IN THE HIGH COURT OF FIJI
At Suva
Civil Jurisdiction


CIVIL ACTION NO. HBC0139 OF 1994


Between:


LILA WATI, RAJ PAL
and MADAN PAL
as Executors and Trustees of the
Estate of Ram Pal (f/n Jaghoo)
Plaintiffs


- and -


ALITIA VAKARAUBULA
Defendant


Mr. V. Kapadia for Plaintiffs
Ms. V. Narayan for Defendant


JUDGMENT


This matter was referred to the Court by the Chief Registrar in his capacity as 'Sheriff of Fiji' seeking the Court's direction as to whether or not he should proceed to execute a Writ of Possession issued by the Magistrates Court, Suva on 29th September 1995 in Civil Action No. 1258/94S.


I confess to some misgivings as to the form or manner in which this matter was drawn to the Court's attention but equally I am convinced that this Court has the necessary jurisdiction to deal with the matter.


In this latter regard Section 3 of the Supreme Court Act (Cap. 13) provides that the Court "... shall have all such powers and jurisdiction as are or may from time to time be vested in the Court under or by virtue of the Constitution, this Act or any law for the time being in force."


Then Section 114(1) of the Constitution 1990 expressly grants this Court:


"... jurisdiction to supervise any civil or criminal proceedings before any subordinate court and may make such orders, issue such writs and give such directions as it may consider appropriate for the purpose of ensuring that justice is duly administered by any such court."


Also by Section 18 of the Supreme Court Act the High Court has all the jurisdiction powers and authorities exercisable by Her Majesty's High Court of Justice in England which includes the inherent authority of the Court of Kings Bench "... to control all inferior tribunals, not in an appellate capacity but in a supervisory capacity. The authority not only extends to seeing that the inferior tribunals keep within their jurisdiction, but also to seeing that they observe the law." (per Denning L.J. in R. v. Northumberland Compensation Appeal Tribunal Ex-parte Shaw [1951] EWCA Civ 1; (1952) 1 K.B. 338 at 346.)

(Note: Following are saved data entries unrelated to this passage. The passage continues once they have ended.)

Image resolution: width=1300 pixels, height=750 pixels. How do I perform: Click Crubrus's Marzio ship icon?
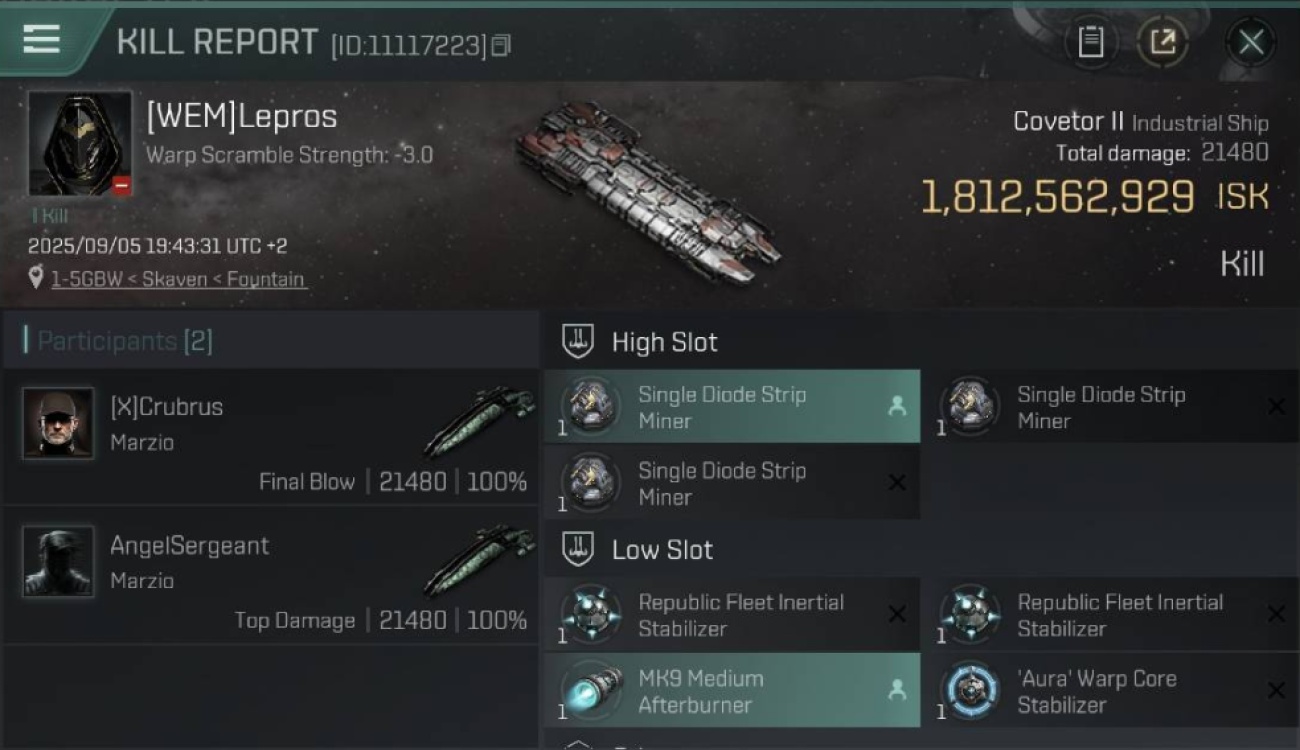(x=480, y=422)

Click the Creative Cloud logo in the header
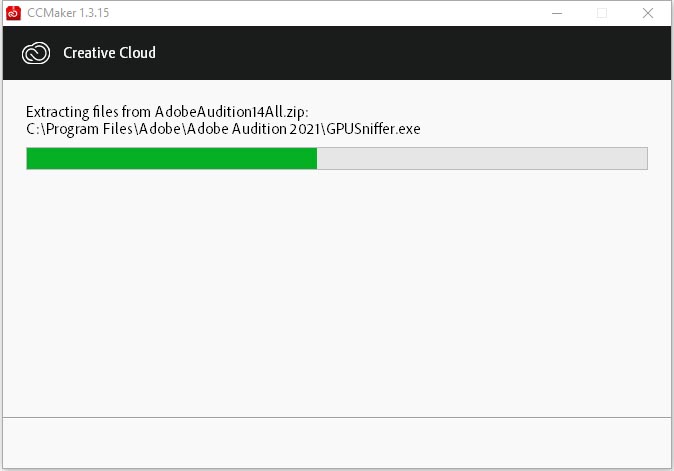(36, 53)
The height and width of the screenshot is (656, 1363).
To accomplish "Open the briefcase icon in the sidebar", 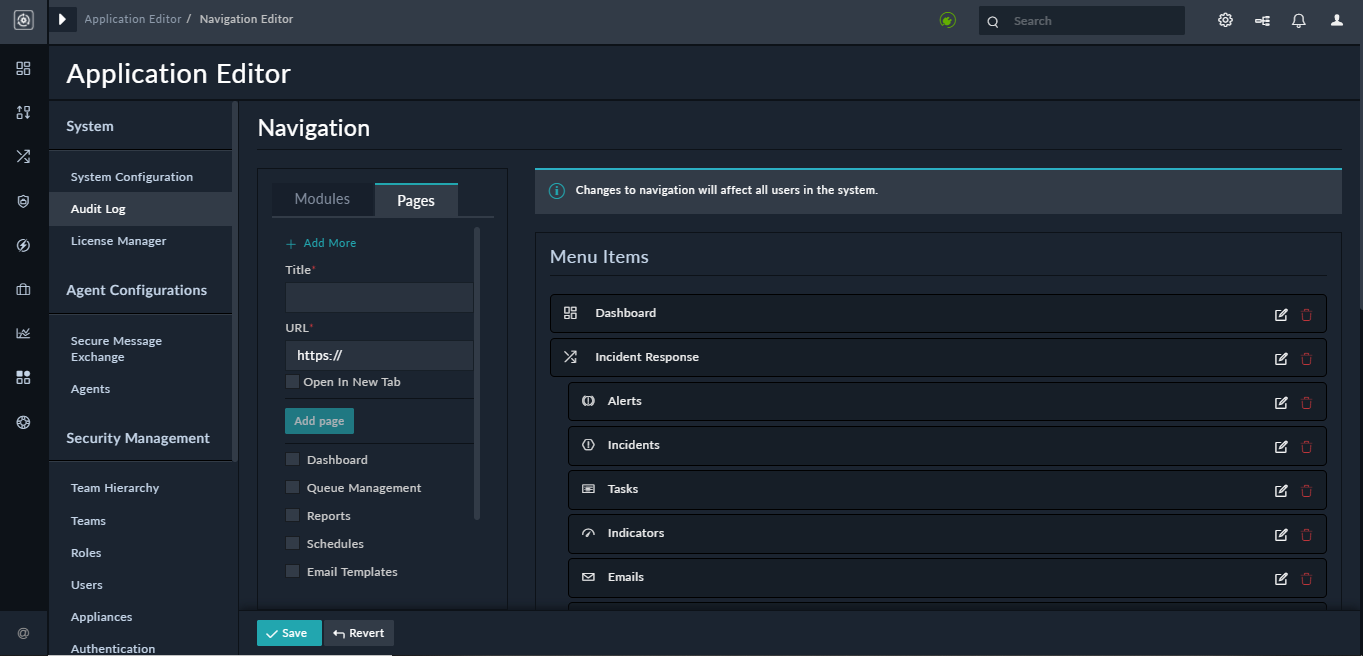I will point(23,289).
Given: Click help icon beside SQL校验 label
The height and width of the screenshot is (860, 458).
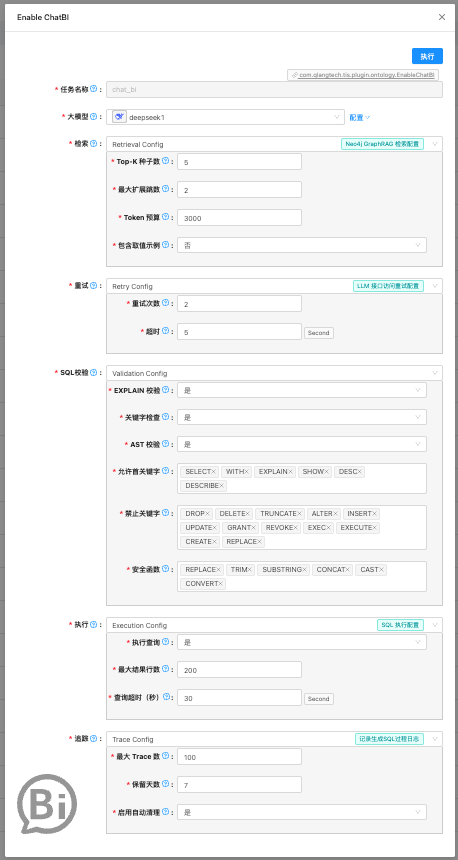Looking at the screenshot, I should coord(93,372).
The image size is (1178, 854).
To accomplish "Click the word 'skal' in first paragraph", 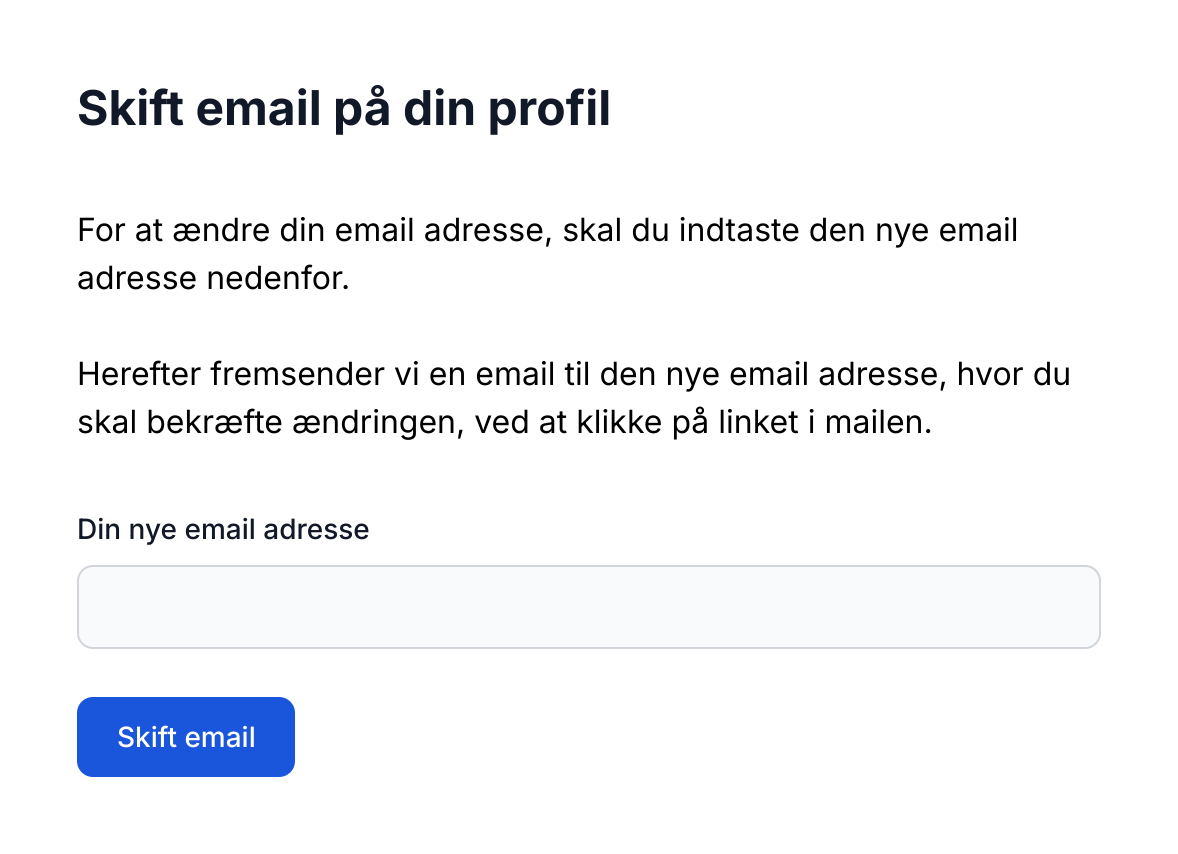I will (x=595, y=231).
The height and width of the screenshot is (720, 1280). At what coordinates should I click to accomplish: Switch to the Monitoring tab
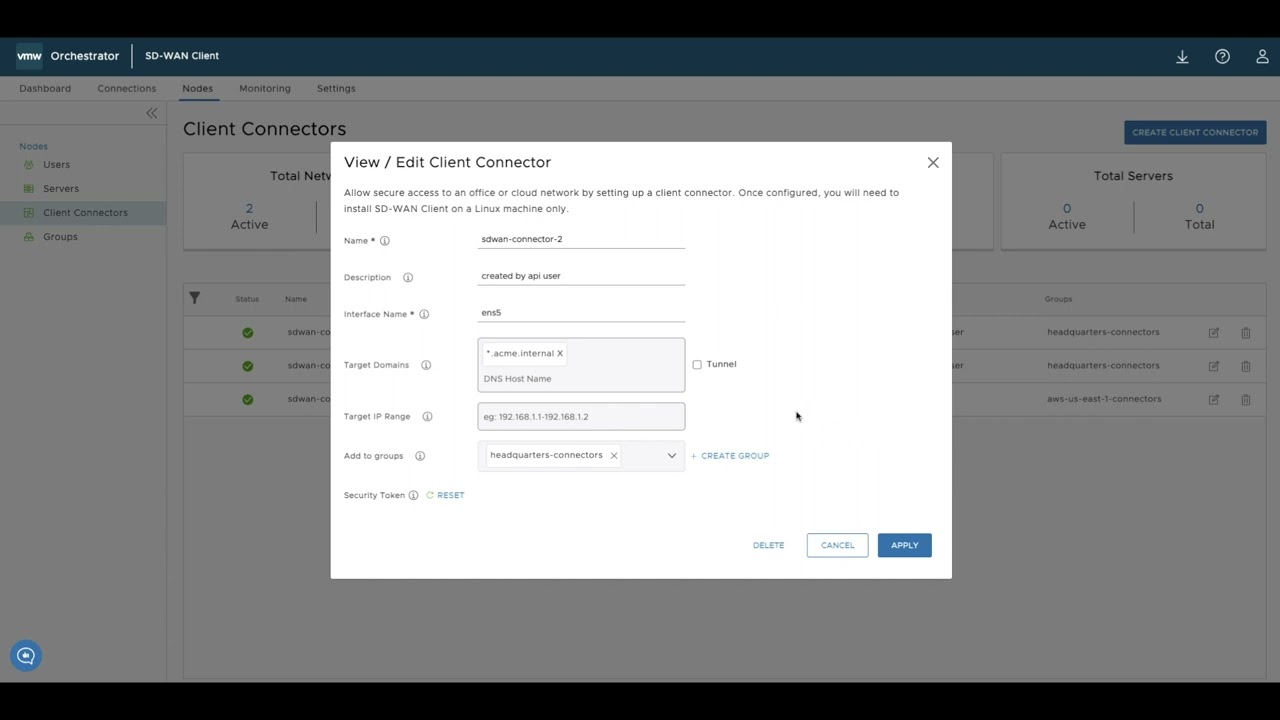point(265,88)
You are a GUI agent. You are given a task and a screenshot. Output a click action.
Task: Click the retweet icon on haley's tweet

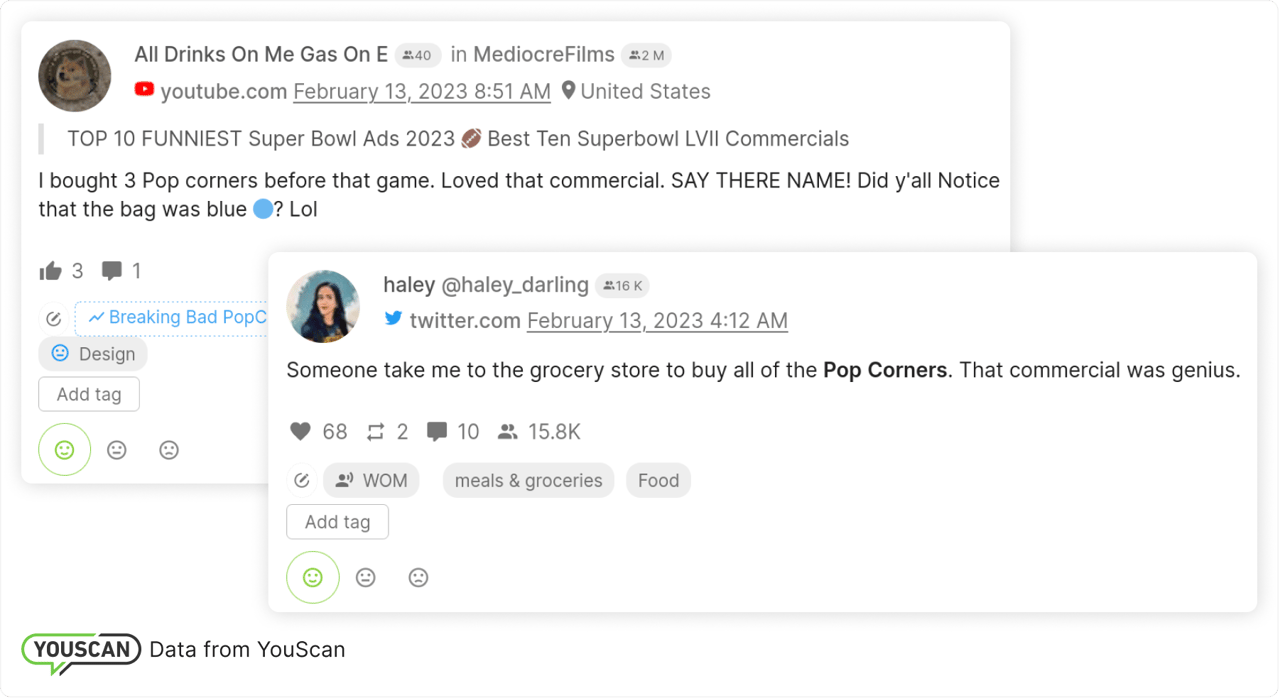pyautogui.click(x=375, y=432)
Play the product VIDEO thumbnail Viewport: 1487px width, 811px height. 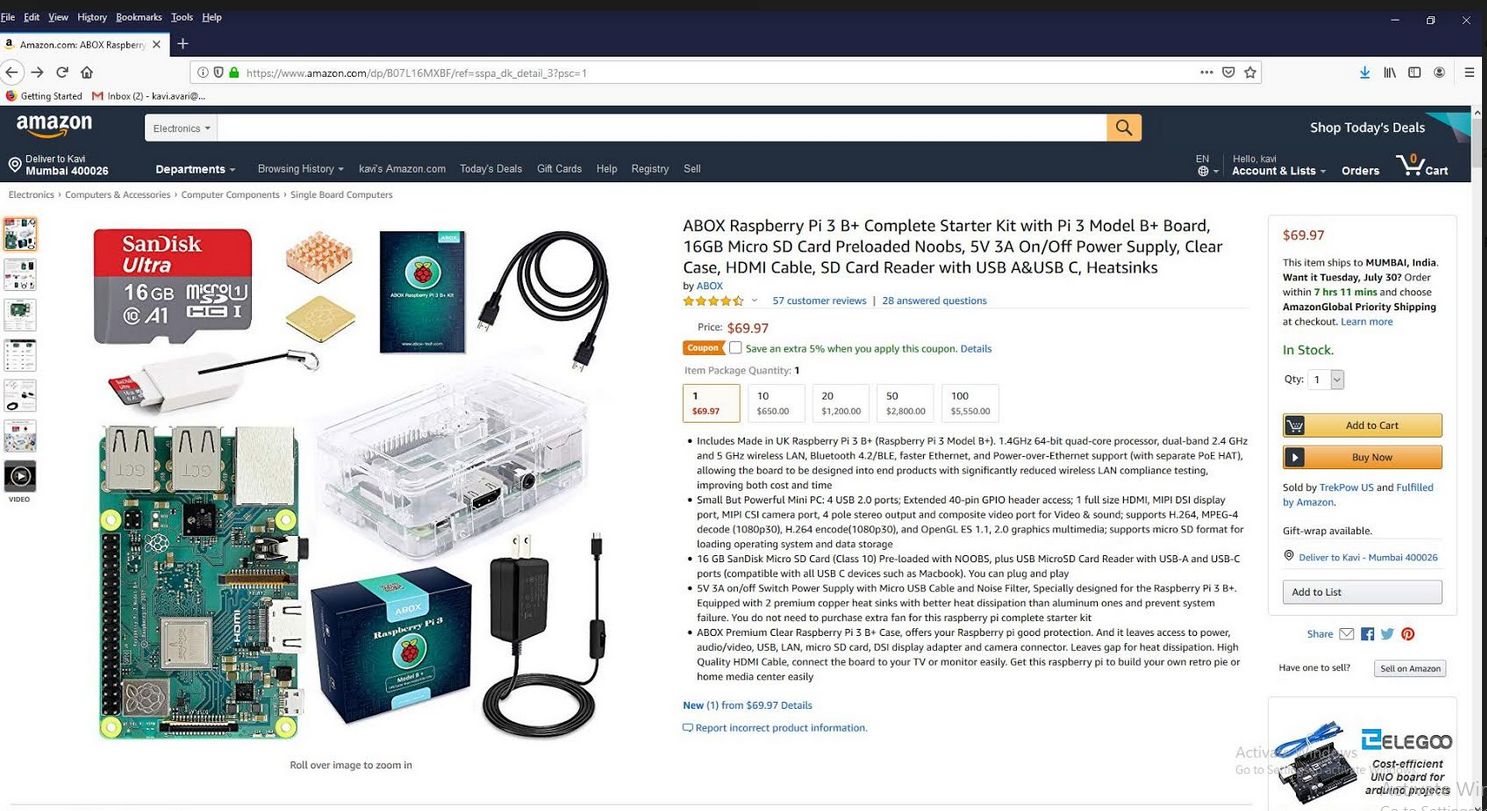coord(20,476)
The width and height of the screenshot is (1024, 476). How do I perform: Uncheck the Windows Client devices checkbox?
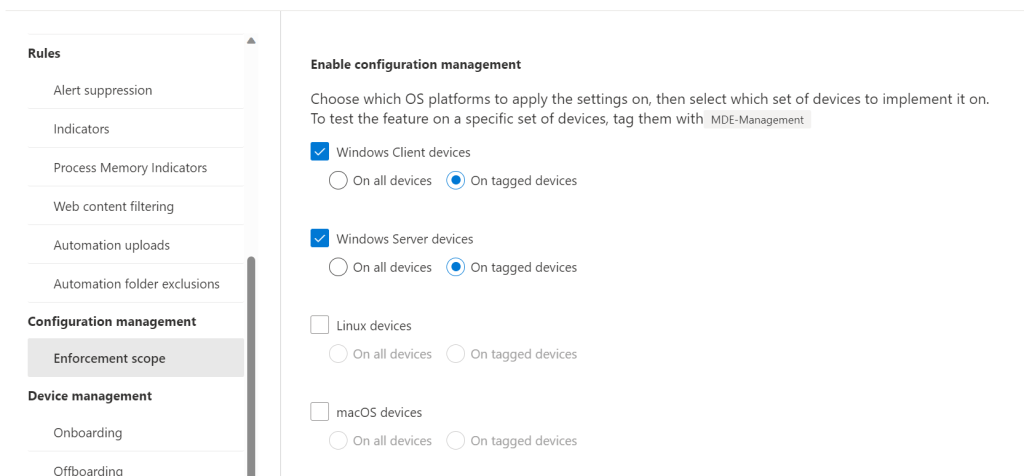[320, 153]
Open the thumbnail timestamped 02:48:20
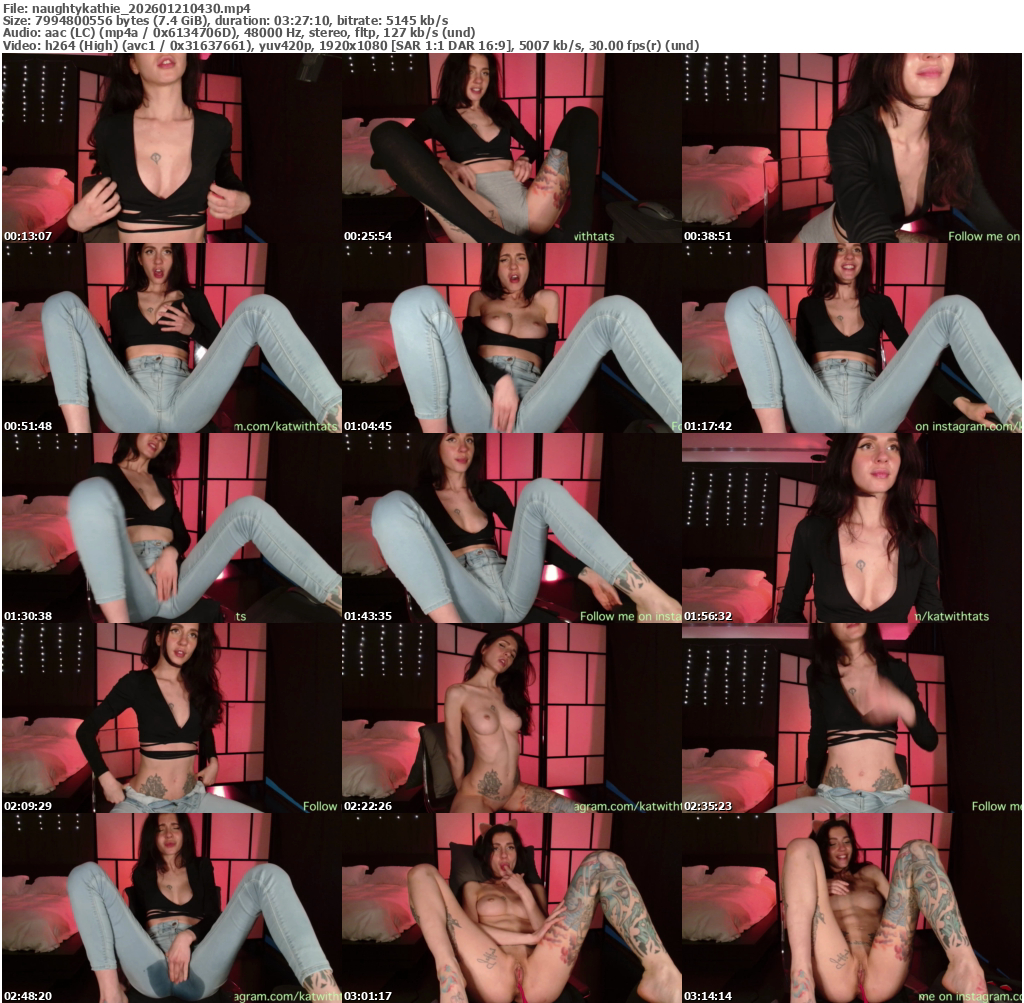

Finally in Mahadeo Sharma & Others v. Charisse Caldwell (1975) 21 F.L.R. 85 The Fiji Court of Appeal in upholding a High Court judgment on an 'Originating Summons' setting aside a consent judgment, entered in the Magistrate Court seven (7) years earlier, Held inter alia:


"2. Proceedings in the Supreme Court should have been commenced by way of appeal or by certiorari. However institution of proceedings by originating summons was a procedural rather than a jurisdictional defect.


  1. Although there was nothing to authorise the Supreme Court setting aside a judgment of an inferior court except by the recognised methods of appeal and prerogative writs, there was nothing to prevent such action. The orders made in the Supreme Court were within the judge's powers on appeal, and therefore, in the interests of justice could be permitted to stand."

I am keenly aware that in this case, no formal originating process exists before the Court but where the assistance of an officer of this Court is sought to enforce a judgment albeit of a lower Court, then this Court in my view, is sufficiently seised of the matter as to entitle this Court generally to exercise its jurisdiction in the cause or matter. A fortiori where the Court has already dealt with and dismissed an identical claim albeit in different proceedings.


The proceedings have a rather unfortunate and chequered background which bears repeating. The plaintiffs are the Executors and Trustees of the Estate of Ram Pal and the registered proprietors of a Crown Lease situated at 152 Fletcher Road, Vatuwaqa upon which a dwelling house is erected. The defendant is the occupant of the dwelling house and the legal wife of Madan Pal the third-named Executor and Trustee.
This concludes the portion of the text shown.